Shaped is a retrieval database that enables you to build search and recommendation systems. Any Shaped retrieval database consists of four interconnected layers:

  • Tables & Views: Act as a data warehouse and connect to your production data sources, then transform and consolidate your tables into materialized views
  • Engines: Train retrieval and ranking models on your data using a declarative interface
  • Queries: Retrieve records using your ranking models through a REST API

Entity overview

Shaped consists of four main entities that work together to build retrieval systems:

  1. Tables are the data warehouse entities that connect to your existing data sources (databases, data warehouses, blob storage, or analytics platforms) via connectors. Each table stores raw data with a defined schema and can be populated through built-in connectors or custom connectors using the API.

  2. Views are transformed, materialized representations of one or more tables. SQL views allow you to join, filter, and aggregate data from multiple tables using SQL queries. AI views use LLM prompts to enrich data by adding new columns or semantic information, which is particularly useful for semantic search applications.

  3. Engines defines how data is indexed and ranked. An engine configuration specifies:

    • Data: Which tables to use (item tables for candidates, user tables for personalization, interaction tables for training signals)
    • Index: How to create search indexes (embeddings for vector search, lexical search for BM25)
    • Training: Which scoring models to train (popularity-based, chronological, or machine learning models like ELSA, LightGBM, BERT4Rec)
    • Deployment: How the engine is deployed and scaled
    • Queries: Saved query templates for consistent retrieval
  4. Queries are database queries run via a REST API. Queries can be written in SQL or with a JSON query interface.
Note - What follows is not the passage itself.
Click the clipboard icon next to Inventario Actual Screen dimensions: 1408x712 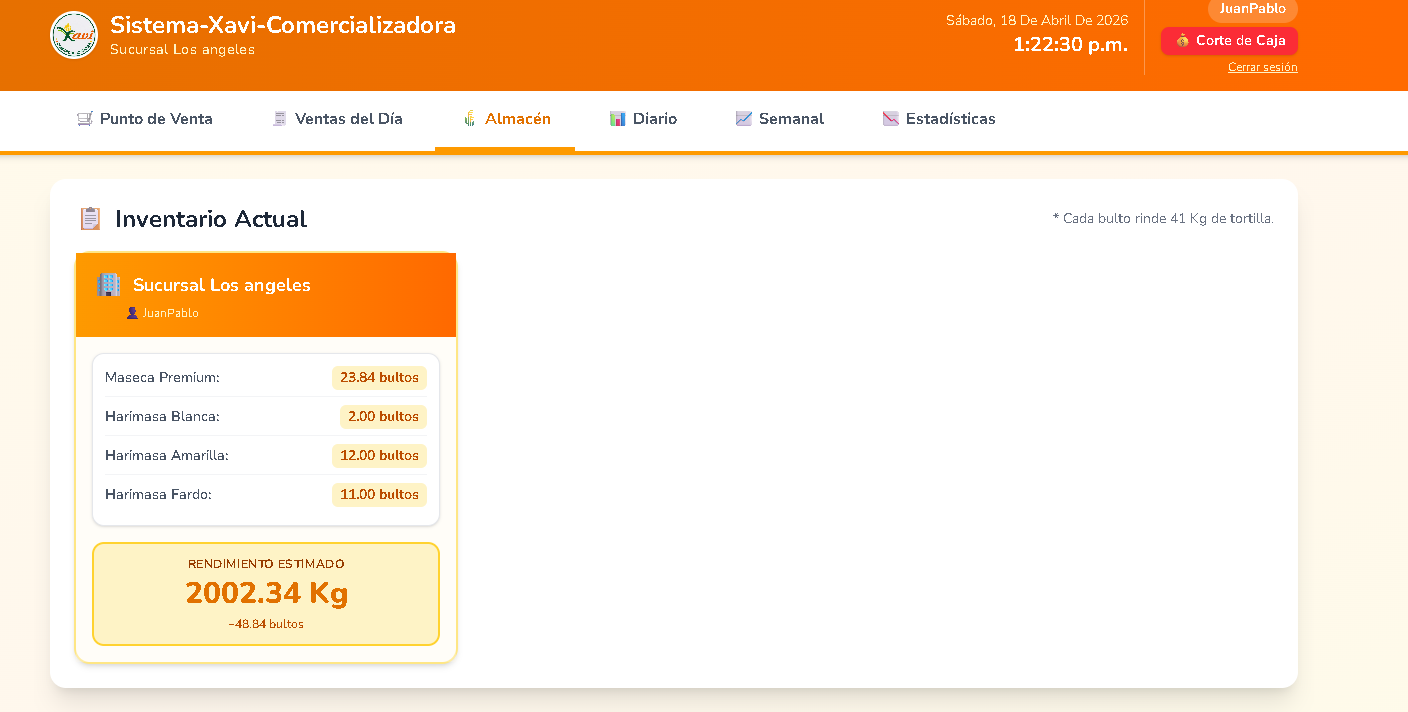90,218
    • Retrieve: Fetch candidates using similarity search, lexical search, or ranking columns
    • Filter: Remove candidates based on business rules
    • Score: Rank the candidates using trained models or embedding similarity
    • Reorder: Apply diversity or exploration to improve result quality

How the layers work together

Shaped operates as a retrieval database where each layer builds upon the stored data: Tables store your data from production sources via connectors, acting as the foundational data warehouse. Views provide queryable, materialized representations of your tables that you can query and transform. Engines create indexes and ranking models on the data stored in your tables and views, similar to how a traditional database creates indexes for efficient retrieval. Queries then retrieve and rank records from your engines in real-time, just as you would query a database.

For example, you might store a product catalog in a Table, create a View that joins product data with enriched descriptions, configure an Engine that builds indexes and trains a recommendation model on user interactions stored in your tables, and then use Queries to retrieve personalized product recommendations for each user.